Problem statement
Lines from the line with "小児科 (9, 2412)" to the line with "[Δίπτυχη αορτική βαλβίδα] (606, 1816)" in the entries below, and only those, must be output exactly, with both ends included.

Saved entries
= Beginning of Section =
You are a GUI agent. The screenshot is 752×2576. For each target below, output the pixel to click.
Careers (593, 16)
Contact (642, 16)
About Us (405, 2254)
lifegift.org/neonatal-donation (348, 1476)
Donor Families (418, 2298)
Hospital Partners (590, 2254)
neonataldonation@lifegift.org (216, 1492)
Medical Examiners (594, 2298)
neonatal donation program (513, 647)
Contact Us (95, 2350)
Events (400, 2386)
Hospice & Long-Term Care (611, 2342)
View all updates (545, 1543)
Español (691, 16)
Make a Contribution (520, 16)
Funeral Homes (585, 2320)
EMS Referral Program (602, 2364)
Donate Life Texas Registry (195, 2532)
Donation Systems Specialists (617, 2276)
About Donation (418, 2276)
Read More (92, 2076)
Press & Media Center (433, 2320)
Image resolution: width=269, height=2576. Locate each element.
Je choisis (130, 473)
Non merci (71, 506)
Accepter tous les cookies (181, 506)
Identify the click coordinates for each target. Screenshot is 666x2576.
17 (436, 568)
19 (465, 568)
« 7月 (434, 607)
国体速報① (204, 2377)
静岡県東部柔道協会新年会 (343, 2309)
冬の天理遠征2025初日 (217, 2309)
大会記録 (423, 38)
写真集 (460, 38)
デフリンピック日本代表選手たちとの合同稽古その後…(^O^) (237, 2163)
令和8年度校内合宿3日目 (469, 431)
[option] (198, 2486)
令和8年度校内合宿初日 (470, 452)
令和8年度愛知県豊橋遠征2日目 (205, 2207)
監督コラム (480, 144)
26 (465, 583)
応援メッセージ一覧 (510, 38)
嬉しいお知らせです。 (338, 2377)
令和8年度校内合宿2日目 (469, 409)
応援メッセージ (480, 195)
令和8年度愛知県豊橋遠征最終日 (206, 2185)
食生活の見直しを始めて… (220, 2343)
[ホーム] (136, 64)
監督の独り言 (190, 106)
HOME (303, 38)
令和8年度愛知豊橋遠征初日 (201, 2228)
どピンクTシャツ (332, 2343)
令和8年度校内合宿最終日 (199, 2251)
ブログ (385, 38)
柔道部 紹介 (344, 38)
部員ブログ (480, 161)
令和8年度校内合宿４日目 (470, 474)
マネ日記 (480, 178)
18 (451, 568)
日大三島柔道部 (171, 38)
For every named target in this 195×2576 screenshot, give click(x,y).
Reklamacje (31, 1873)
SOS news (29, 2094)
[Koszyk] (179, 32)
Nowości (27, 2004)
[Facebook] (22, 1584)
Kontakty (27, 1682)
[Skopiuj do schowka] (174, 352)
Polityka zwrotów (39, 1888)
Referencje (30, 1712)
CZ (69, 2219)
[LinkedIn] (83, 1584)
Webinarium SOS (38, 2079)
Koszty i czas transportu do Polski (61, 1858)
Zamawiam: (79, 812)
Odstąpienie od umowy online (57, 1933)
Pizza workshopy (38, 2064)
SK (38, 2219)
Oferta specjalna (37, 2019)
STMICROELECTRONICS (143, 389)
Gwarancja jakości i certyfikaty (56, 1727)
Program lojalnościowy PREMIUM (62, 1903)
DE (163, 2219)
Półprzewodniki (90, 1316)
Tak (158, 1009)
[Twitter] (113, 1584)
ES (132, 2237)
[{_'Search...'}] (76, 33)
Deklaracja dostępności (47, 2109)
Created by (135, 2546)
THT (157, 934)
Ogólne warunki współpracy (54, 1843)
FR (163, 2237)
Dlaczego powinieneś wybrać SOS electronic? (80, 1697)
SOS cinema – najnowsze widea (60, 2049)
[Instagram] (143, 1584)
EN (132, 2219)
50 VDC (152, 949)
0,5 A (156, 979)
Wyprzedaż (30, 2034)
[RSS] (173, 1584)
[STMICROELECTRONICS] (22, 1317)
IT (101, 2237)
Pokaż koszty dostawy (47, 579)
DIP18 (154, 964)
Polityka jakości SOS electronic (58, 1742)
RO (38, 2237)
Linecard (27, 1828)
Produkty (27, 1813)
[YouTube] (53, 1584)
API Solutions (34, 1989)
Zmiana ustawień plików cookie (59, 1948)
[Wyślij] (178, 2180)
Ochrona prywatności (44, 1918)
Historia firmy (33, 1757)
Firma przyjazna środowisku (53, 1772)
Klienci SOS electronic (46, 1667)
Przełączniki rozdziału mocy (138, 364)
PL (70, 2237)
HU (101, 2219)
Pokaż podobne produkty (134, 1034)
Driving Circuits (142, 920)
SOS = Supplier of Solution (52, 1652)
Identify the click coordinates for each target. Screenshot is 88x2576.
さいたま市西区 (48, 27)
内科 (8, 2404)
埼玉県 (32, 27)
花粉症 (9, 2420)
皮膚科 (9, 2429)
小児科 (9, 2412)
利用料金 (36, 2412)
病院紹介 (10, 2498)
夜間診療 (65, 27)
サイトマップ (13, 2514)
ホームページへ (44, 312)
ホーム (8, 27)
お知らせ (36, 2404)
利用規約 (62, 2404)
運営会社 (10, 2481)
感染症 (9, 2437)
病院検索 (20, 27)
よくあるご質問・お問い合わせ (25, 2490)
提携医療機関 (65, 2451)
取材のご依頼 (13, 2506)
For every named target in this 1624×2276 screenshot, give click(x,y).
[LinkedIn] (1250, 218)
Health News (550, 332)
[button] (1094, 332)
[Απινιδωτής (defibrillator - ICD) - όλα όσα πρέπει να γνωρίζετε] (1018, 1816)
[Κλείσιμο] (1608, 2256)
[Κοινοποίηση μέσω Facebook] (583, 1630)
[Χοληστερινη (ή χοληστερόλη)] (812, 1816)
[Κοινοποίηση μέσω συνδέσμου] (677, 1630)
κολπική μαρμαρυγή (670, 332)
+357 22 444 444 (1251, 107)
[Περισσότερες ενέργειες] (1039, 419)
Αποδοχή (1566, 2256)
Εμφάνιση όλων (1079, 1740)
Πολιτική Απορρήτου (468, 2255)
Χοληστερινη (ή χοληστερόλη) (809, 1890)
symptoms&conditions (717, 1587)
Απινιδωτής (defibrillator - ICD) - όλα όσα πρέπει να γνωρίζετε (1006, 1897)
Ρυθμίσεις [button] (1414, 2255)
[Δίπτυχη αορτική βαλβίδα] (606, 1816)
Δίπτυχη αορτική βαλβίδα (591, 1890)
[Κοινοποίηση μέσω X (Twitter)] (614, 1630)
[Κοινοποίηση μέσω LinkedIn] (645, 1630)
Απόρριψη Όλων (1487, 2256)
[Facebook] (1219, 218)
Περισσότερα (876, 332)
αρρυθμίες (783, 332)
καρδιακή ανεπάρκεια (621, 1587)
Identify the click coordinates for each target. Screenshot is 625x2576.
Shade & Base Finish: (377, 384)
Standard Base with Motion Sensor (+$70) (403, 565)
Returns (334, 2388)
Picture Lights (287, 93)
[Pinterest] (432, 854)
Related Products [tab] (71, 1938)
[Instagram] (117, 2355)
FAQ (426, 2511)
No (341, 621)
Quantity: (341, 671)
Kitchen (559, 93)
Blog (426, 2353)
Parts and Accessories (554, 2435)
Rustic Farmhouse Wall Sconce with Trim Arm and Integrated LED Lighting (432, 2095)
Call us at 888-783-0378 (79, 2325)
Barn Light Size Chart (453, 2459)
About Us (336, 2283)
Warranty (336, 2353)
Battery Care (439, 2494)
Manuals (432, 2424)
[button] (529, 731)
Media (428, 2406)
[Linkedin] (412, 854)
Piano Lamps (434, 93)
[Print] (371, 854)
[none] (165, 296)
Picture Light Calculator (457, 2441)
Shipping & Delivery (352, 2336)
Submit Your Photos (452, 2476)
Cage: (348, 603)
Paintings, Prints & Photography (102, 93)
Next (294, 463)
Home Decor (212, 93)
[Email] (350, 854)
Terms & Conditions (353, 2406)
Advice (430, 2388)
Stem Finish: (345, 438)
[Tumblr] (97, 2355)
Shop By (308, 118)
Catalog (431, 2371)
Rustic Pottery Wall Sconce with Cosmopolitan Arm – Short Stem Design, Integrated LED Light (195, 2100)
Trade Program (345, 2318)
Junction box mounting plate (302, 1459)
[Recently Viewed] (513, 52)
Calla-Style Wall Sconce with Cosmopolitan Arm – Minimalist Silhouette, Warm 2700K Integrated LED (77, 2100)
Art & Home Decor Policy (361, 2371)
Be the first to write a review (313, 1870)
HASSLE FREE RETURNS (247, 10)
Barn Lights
= End of Section =
Written answer
小児科 (9, 2412)
利用料金 (36, 2412)
病院紹介 (10, 2498)
夜間診療 (65, 27)
サイトマップ (13, 2514)
ホームページへ (44, 312)
ホーム (8, 27)
お知らせ (36, 2404)
利用規約 (62, 2404)
運営会社 (10, 2481)
感染症 (9, 2437)
病院検索 (20, 27)
よくあるご質問・お問い合わせ (25, 2490)
提携医療機関 (65, 2451)
取材のご依頼 (13, 2506)
For every named target in this 1624×2276 screenshot, give click(x,y).
[LinkedIn] (1250, 218)
Health News (550, 332)
[button] (1094, 332)
[Απινιδωτής (defibrillator - ICD) - όλα όσα πρέπει να γνωρίζετε] (1018, 1816)
[Κλείσιμο] (1608, 2256)
[Κοινοποίηση μέσω Facebook] (583, 1630)
[Χοληστερινη (ή χοληστερόλη)] (812, 1816)
[Κοινοποίηση μέσω συνδέσμου] (677, 1630)
κολπική μαρμαρυγή (670, 332)
+357 22 444 444 (1251, 107)
[Περισσότερες ενέργειες] (1039, 419)
Αποδοχή (1566, 2256)
Εμφάνιση όλων (1079, 1740)
Πολιτική Απορρήτου (468, 2255)
Χοληστερινη (ή χοληστερόλη) (809, 1890)
symptoms&conditions (717, 1587)
Απινιδωτής (defibrillator - ICD) - όλα όσα πρέπει να γνωρίζετε (1006, 1897)
Ρυθμίσεις [button] (1414, 2255)
[Δίπτυχη αορτική βαλβίδα] (606, 1816)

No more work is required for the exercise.